▸ **Assigned task**: Please write out all the data exactly as shown.

++++++++++

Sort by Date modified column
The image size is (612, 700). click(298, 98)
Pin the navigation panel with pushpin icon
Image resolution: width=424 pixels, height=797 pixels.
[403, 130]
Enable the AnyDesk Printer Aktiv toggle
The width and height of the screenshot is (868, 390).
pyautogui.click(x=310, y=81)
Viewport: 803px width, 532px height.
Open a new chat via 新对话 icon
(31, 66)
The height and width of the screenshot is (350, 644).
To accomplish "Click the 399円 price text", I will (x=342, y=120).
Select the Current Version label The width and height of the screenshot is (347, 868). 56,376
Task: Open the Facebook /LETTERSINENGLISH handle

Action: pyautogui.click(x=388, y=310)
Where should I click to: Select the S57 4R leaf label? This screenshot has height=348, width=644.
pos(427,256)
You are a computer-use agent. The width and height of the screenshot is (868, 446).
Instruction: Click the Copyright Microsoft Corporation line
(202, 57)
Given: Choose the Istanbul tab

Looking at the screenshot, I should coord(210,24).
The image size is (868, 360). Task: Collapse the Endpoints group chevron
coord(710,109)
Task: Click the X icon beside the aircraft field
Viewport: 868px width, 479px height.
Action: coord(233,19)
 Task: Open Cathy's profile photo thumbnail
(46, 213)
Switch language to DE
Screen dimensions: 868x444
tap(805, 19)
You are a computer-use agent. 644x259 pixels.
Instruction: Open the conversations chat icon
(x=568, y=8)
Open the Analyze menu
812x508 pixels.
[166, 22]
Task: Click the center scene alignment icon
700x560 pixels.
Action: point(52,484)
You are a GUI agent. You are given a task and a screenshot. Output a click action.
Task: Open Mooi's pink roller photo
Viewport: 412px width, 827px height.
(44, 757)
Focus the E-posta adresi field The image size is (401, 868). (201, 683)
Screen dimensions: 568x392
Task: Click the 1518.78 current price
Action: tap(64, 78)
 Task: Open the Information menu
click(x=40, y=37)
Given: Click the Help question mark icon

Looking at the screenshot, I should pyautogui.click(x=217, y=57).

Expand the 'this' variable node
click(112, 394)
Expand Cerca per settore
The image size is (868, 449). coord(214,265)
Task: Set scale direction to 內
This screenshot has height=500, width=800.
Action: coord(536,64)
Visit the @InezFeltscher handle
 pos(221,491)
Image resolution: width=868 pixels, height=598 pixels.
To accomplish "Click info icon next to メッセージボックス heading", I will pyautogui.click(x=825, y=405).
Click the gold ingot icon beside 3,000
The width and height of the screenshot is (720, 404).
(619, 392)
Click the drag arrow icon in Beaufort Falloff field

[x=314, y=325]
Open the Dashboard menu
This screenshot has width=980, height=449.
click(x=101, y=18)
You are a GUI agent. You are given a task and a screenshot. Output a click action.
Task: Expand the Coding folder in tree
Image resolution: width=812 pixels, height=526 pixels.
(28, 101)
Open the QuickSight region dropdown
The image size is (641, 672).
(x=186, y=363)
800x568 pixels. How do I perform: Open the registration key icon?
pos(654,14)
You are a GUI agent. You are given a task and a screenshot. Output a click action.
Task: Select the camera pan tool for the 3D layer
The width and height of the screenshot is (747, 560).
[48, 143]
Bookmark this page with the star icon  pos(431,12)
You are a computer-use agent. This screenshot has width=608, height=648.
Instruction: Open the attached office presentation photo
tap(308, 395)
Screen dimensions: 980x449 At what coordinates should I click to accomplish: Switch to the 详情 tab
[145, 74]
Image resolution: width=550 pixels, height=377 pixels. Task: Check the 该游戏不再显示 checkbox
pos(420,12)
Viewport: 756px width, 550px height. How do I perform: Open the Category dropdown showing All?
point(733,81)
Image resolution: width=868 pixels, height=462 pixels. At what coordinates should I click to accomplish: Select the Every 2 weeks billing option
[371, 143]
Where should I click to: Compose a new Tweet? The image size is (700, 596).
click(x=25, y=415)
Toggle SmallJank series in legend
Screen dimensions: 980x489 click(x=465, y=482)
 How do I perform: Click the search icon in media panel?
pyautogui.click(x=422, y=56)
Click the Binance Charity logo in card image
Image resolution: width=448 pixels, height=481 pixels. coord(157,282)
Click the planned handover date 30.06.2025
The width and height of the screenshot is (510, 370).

++++++++++

▸ **Output of the task**:
Sort by Date modified column
The image size is (612, 700). click(298, 98)
Pin the navigation panel with pushpin icon
Image resolution: width=424 pixels, height=797 pixels.
[403, 130]
Enable the AnyDesk Printer Aktiv toggle
The width and height of the screenshot is (868, 390).
pyautogui.click(x=310, y=81)
Viewport: 803px width, 532px height.
Open a new chat via 新对话 icon
(31, 66)
The height and width of the screenshot is (350, 644).
To accomplish "Click the 399円 price text", I will (x=342, y=120).
Select the Current Version label The width and height of the screenshot is (347, 868). 56,376
Task: Open the Facebook /LETTERSINENGLISH handle

Action: pyautogui.click(x=388, y=310)
Where should I click to: Select the S57 4R leaf label? This screenshot has height=348, width=644.
pos(427,256)
You are a computer-use agent. The width and height of the screenshot is (868, 446).
Instruction: Click the Copyright Microsoft Corporation line
(202, 57)
Given: Choose the Istanbul tab

Looking at the screenshot, I should coord(210,24).
The image size is (868, 360). Task: Collapse the Endpoints group chevron
coord(710,109)
Task: Click the X icon beside the aircraft field
Viewport: 868px width, 479px height.
Action: coord(233,19)
 Task: Open Cathy's profile photo thumbnail
(46, 213)
Switch language to DE
Screen dimensions: 868x444
tap(805, 19)
You are a computer-use agent. 644x259 pixels.
Instruction: Open the conversations chat icon
(x=568, y=8)
Open the Analyze menu
812x508 pixels.
[166, 22]
Task: Click the center scene alignment icon
700x560 pixels.
Action: point(52,484)
You are a GUI agent. You are given a task and a screenshot. Output a click action.
Task: Open Mooi's pink roller photo
Viewport: 412px width, 827px height.
(44, 757)
Focus the E-posta adresi field The image size is (401, 868). (201, 683)
Screen dimensions: 568x392
Task: Click the 1518.78 current price
Action: tap(64, 78)
 Task: Open the Information menu
click(x=40, y=37)
Given: Click the Help question mark icon

Looking at the screenshot, I should pyautogui.click(x=217, y=57).

Expand the 'this' variable node
click(112, 394)
Expand Cerca per settore
The image size is (868, 449). coord(214,265)
Task: Set scale direction to 內
This screenshot has height=500, width=800.
Action: coord(536,64)
Visit the @InezFeltscher handle
 pos(221,491)
Image resolution: width=868 pixels, height=598 pixels.
To accomplish "Click info icon next to メッセージボックス heading", I will pyautogui.click(x=825, y=405).
Click the gold ingot icon beside 3,000
The width and height of the screenshot is (720, 404).
(619, 392)
Click the drag arrow icon in Beaufort Falloff field

[x=314, y=325]
Open the Dashboard menu
This screenshot has width=980, height=449.
click(x=101, y=18)
You are a GUI agent. You are given a task and a screenshot. Output a click action.
Task: Expand the Coding folder in tree
Image resolution: width=812 pixels, height=526 pixels.
(28, 101)
Open the QuickSight region dropdown
The image size is (641, 672).
(x=186, y=363)
800x568 pixels. How do I perform: Open the registration key icon?
pos(654,14)
You are a GUI agent. You are given a task and a screenshot. Output a click action.
Task: Select the camera pan tool for the 3D layer
The width and height of the screenshot is (747, 560).
[48, 143]
Bookmark this page with the star icon  pos(431,12)
You are a computer-use agent. This screenshot has width=608, height=648.
Instruction: Open the attached office presentation photo
tap(308, 395)
Screen dimensions: 980x449 At what coordinates should I click to accomplish: Switch to the 详情 tab
[145, 74]
Image resolution: width=550 pixels, height=377 pixels. Task: Check the 该游戏不再显示 checkbox
pos(420,12)
Viewport: 756px width, 550px height. How do I perform: Open the Category dropdown showing All?
point(733,81)
Image resolution: width=868 pixels, height=462 pixels. At what coordinates should I click to accomplish: Select the Every 2 weeks billing option
[371, 143]
Where should I click to: Compose a new Tweet? The image size is (700, 596).
click(x=25, y=415)
Toggle SmallJank series in legend
Screen dimensions: 980x489 click(x=465, y=482)
 How do I perform: Click the search icon in media panel?
pyautogui.click(x=422, y=56)
Click the Binance Charity logo in card image
Image resolution: width=448 pixels, height=481 pixels. coord(157,282)
Click the planned handover date 30.06.2025
The width and height of the screenshot is (510, 370).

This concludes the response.